Para fechar a programação da sala principal do Teatro Aveirense estava reservada uma excelentíssima surpresa: o compositor e multi-instrumentista (bandolim, banjo, guitarra... e voz num tema do concerto) francês René Aubry deu outro fabuloso concerto. Na sua música - muita dela feita para filmes e bailados, nomeadamente de Pina Bausch - coabitam Nino Rota e Pascal Comelade, Michael Nyman e rembetika grega, a Penguin Cafe Orchestra e fado, música napolitana e um catálogo completo mas não ortodoxo de compositores clássicos. Toda ela sempre apresentada com uma originalidade e um brilho extraordinários e bem servida por uma «orquestra» maravilhosa.

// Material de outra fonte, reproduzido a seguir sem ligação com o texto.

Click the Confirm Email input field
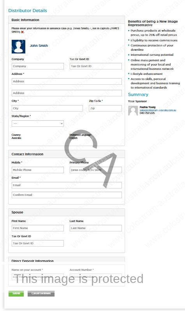 [x=67, y=195]
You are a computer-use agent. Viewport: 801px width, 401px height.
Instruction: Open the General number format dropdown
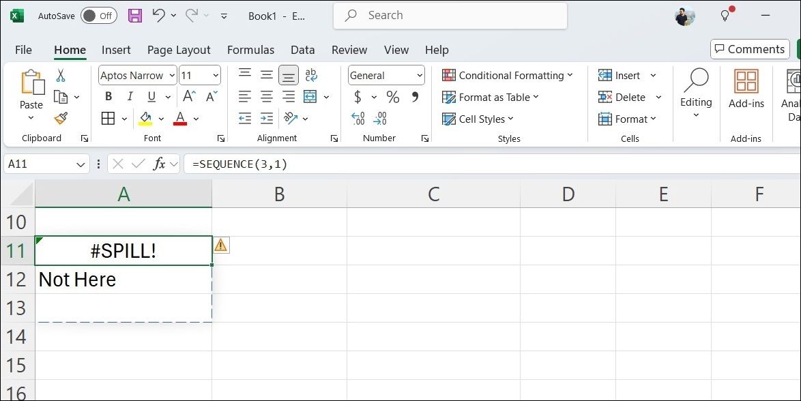pyautogui.click(x=419, y=76)
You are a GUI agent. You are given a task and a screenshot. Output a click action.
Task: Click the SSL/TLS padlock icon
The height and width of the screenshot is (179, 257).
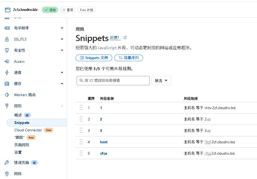[7, 39]
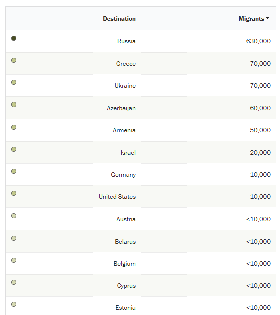Screen dimensions: 280x315
Task: Select the Russia destination name
Action: point(126,41)
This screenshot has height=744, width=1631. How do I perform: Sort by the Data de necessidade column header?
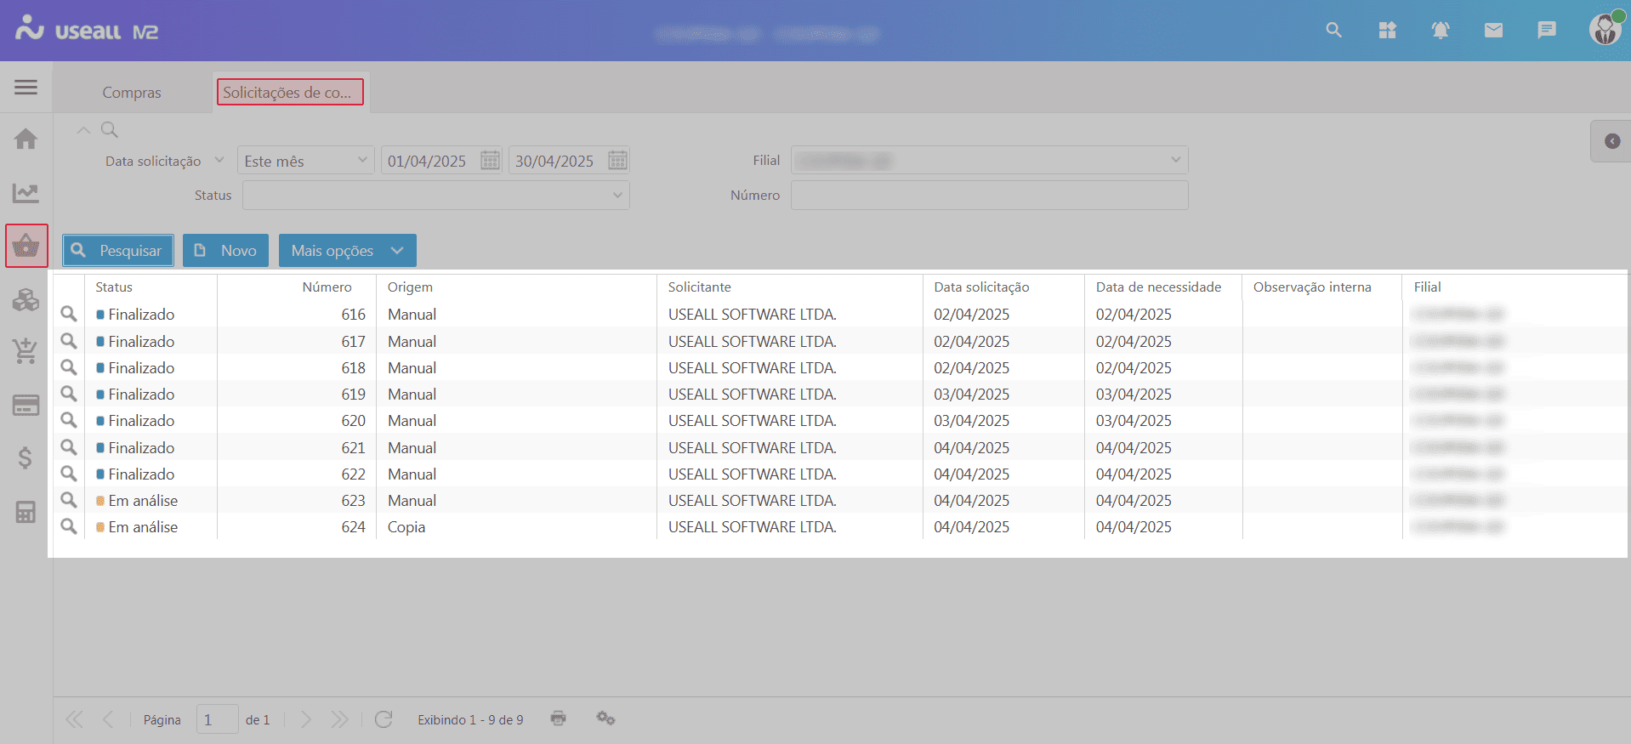(x=1157, y=287)
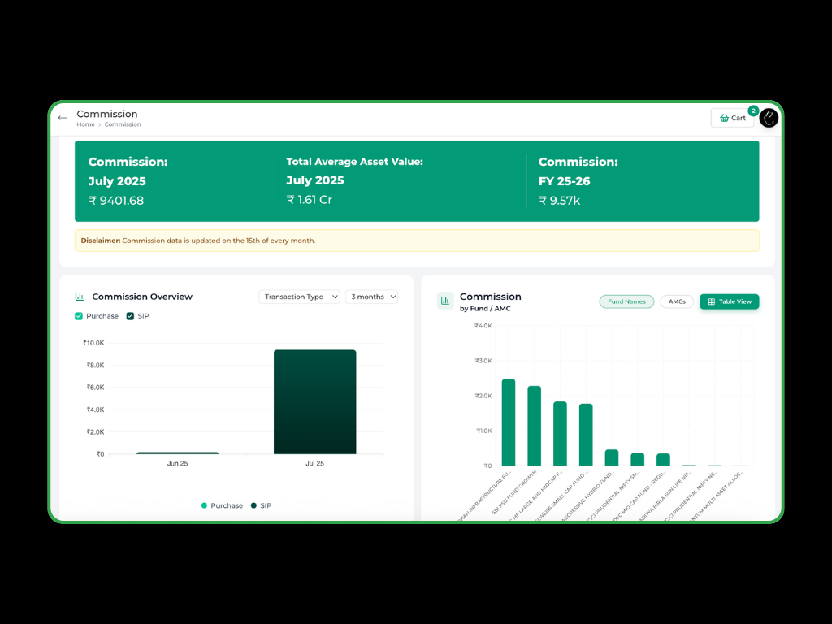The width and height of the screenshot is (832, 624).
Task: Click the Commission Overview bar chart icon
Action: pos(80,297)
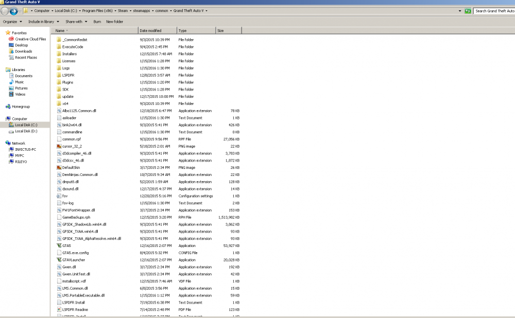Click the Search Grand Theft Auto field
Image resolution: width=515 pixels, height=318 pixels.
point(494,11)
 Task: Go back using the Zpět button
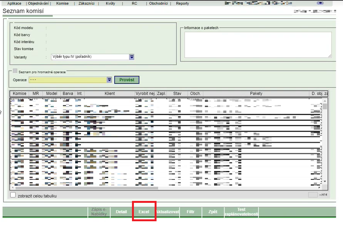(x=213, y=212)
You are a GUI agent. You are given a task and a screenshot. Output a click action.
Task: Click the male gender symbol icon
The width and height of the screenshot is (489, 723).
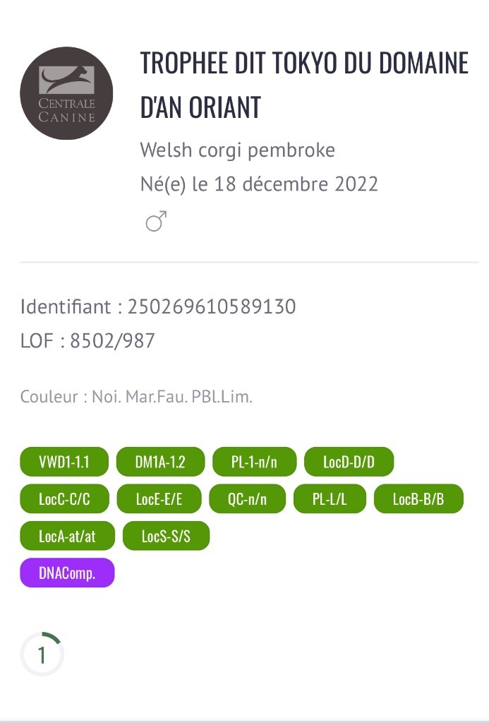coord(156,221)
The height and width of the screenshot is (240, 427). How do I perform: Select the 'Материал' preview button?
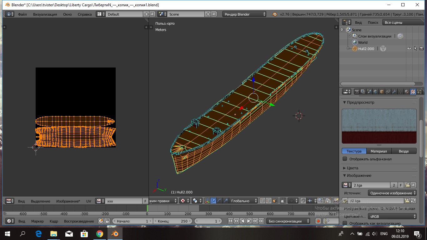tap(379, 151)
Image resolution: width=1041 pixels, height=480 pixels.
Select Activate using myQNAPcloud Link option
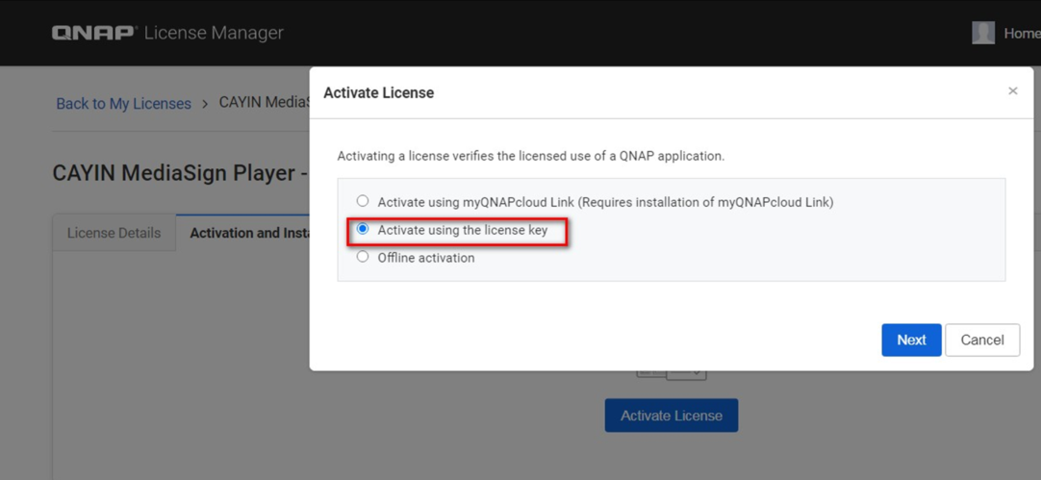(363, 201)
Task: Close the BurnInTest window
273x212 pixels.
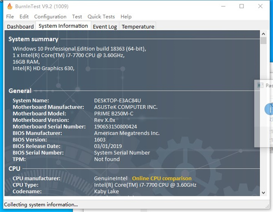Action: [x=262, y=6]
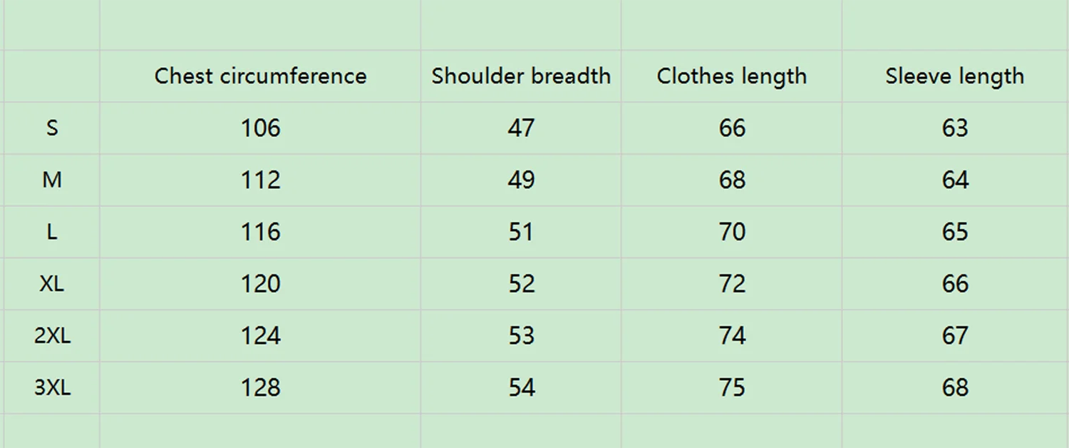Image resolution: width=1069 pixels, height=448 pixels.
Task: Select the shoulder breadth value 51
Action: pos(521,232)
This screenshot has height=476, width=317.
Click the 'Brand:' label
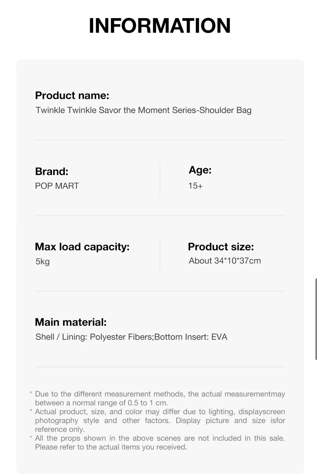(x=52, y=171)
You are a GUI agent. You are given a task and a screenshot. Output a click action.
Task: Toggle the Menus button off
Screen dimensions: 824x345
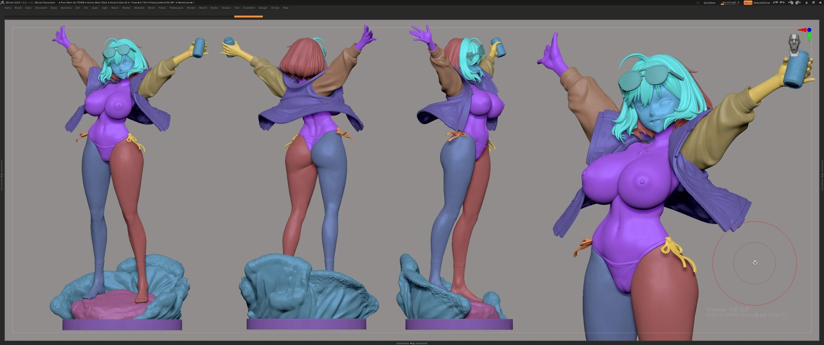tap(748, 3)
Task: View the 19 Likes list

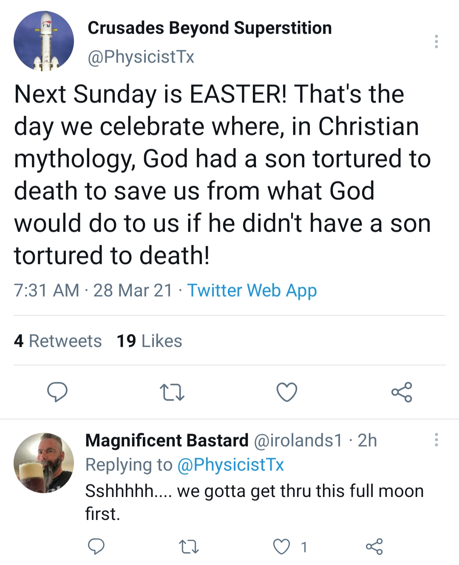Action: point(150,341)
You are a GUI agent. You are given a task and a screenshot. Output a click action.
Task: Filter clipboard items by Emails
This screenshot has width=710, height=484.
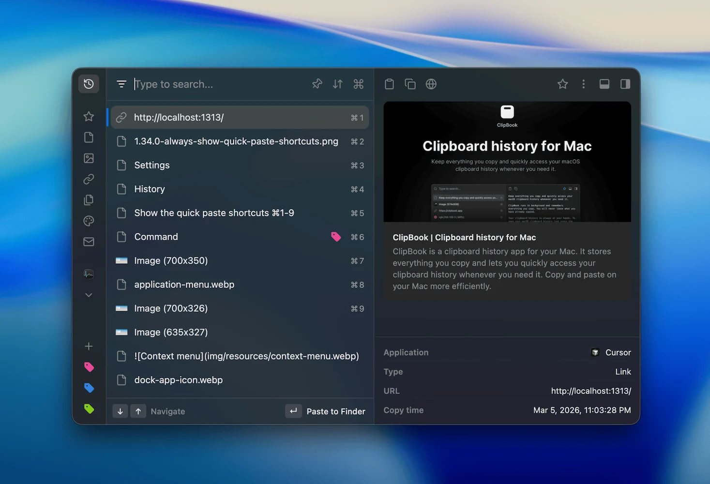(x=89, y=242)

O fim do festival foi protagonizado pelos Dazkarieh, que actuaram no Salão Nobre perante uma plateia completamente rendida à sua folk eléctrica e electrizante. Pena foi o péssimo som durante grande parte do concerto. Como pena foi que as sessões de contos não tenham decorrido à tarde ou, em alternativa, num espaço diferente do do bar do Teatro, com o burburinho natural circundante. Mas isto são apenas pormenores menores de mais um SET inesquecível.